List each line of the material below that contains the string "screenshot". Case counts.

──────── MATERIAL TO PROCESS ────────

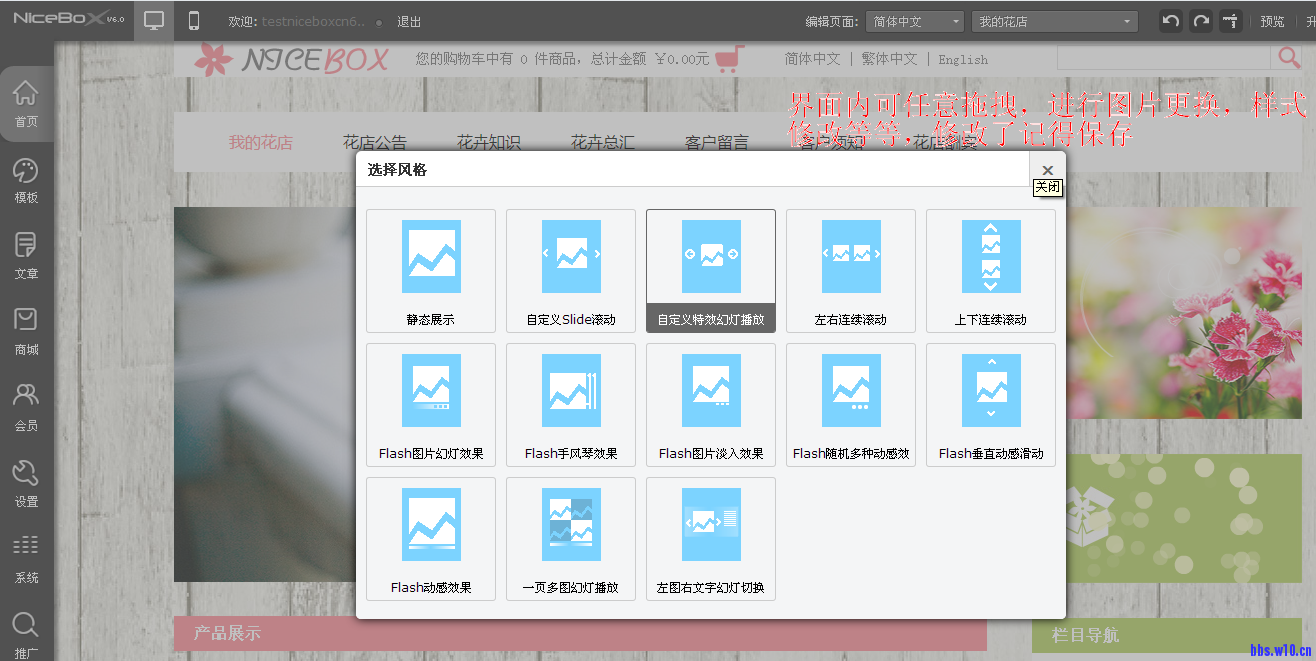Select the 静态展示 slideshow style
The image size is (1316, 661).
point(430,270)
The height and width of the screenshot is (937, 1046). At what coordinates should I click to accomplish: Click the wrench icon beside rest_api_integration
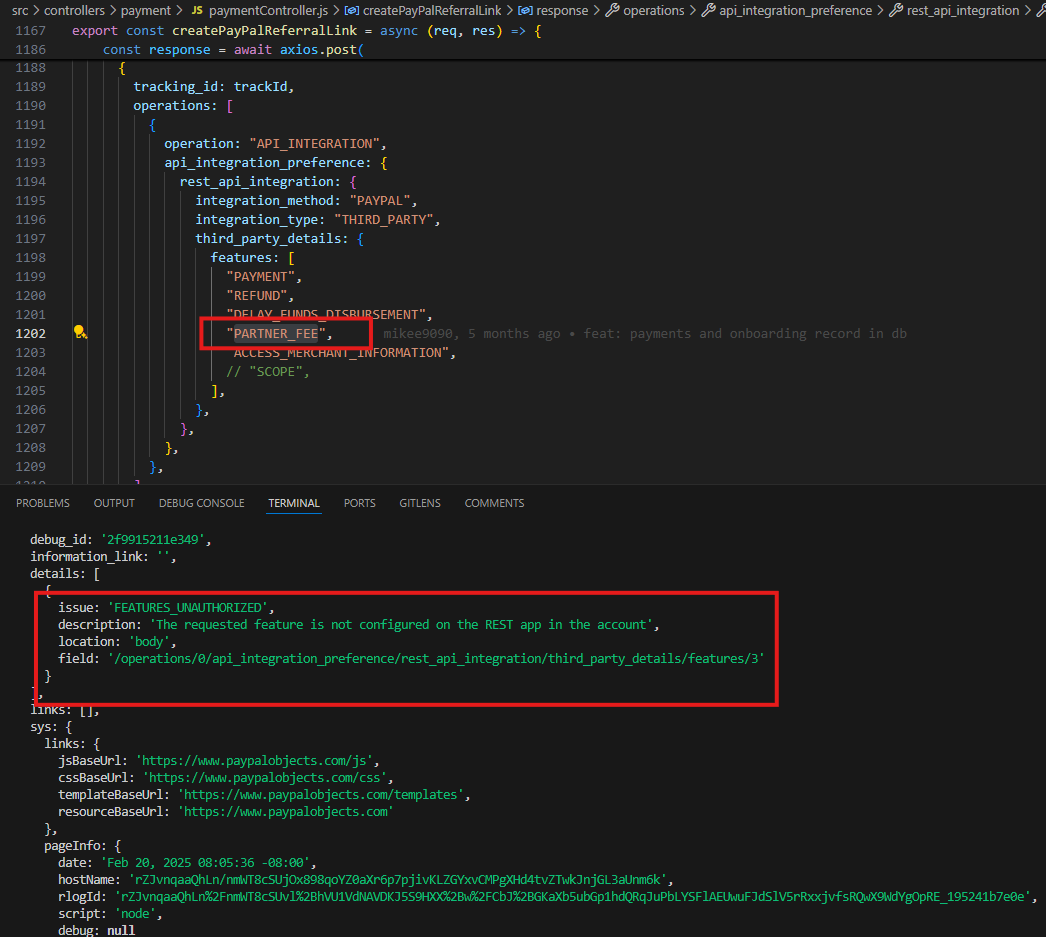tap(896, 10)
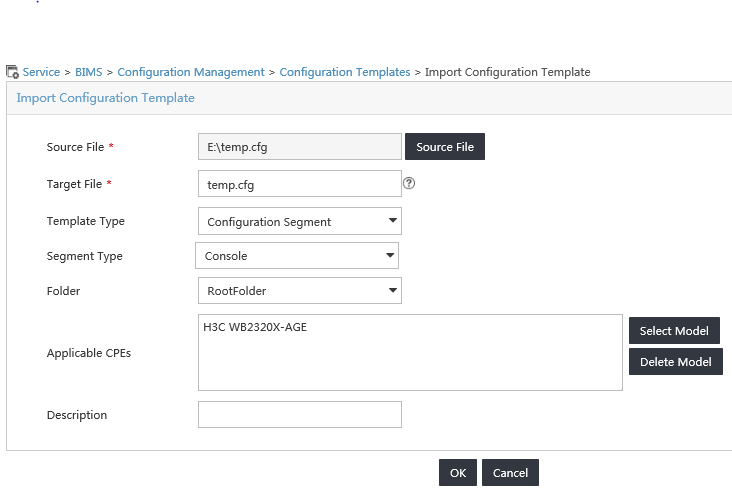Confirm import with the OK button
The image size is (732, 495).
(458, 473)
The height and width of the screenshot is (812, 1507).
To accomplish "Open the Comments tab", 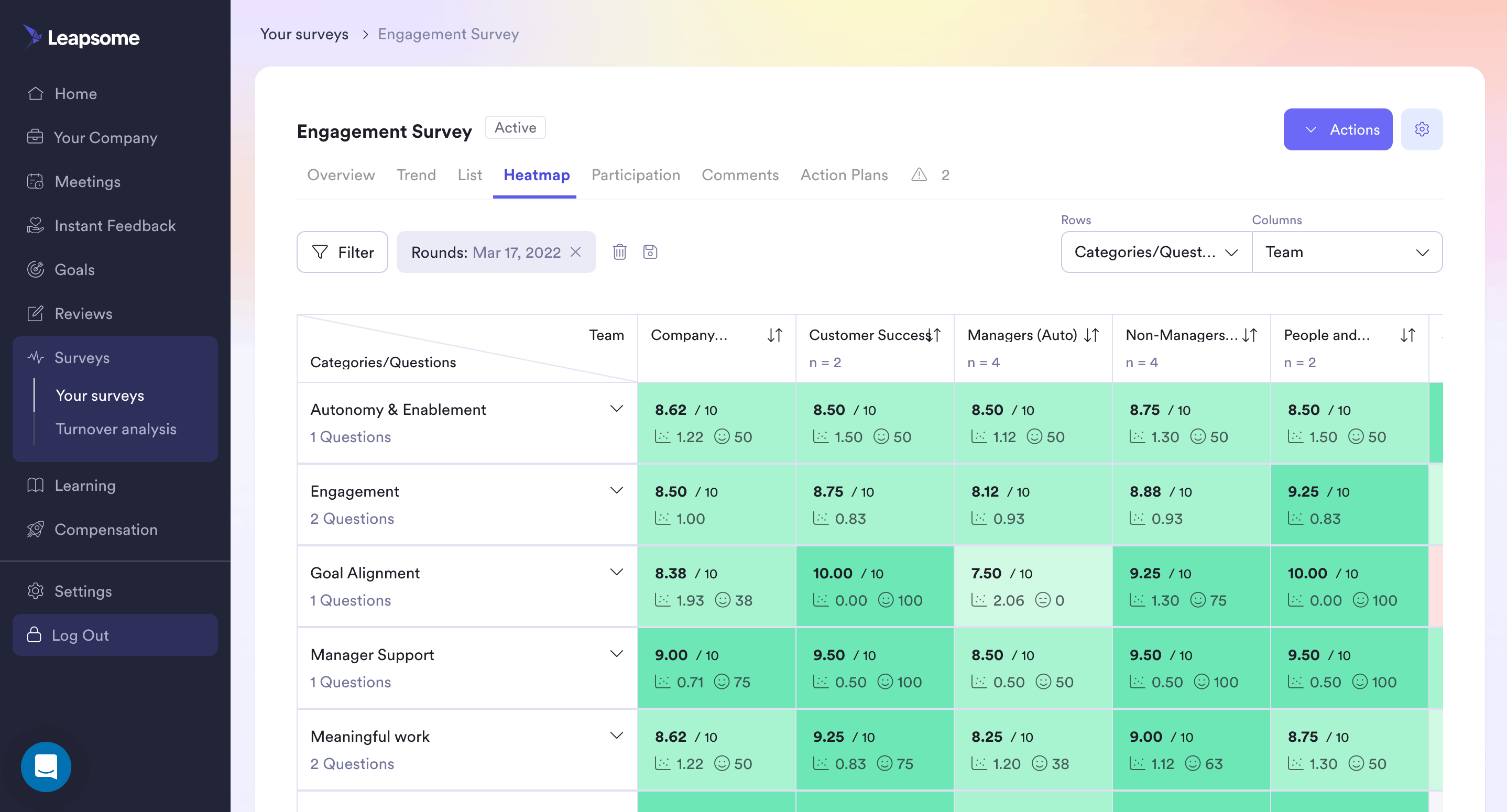I will (x=740, y=175).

────────

### TASK SOLUTION
The height and width of the screenshot is (937, 1046). At what coordinates should I click to accomplish: Click the wrench icon beside rest_api_integration
The height and width of the screenshot is (812, 1507).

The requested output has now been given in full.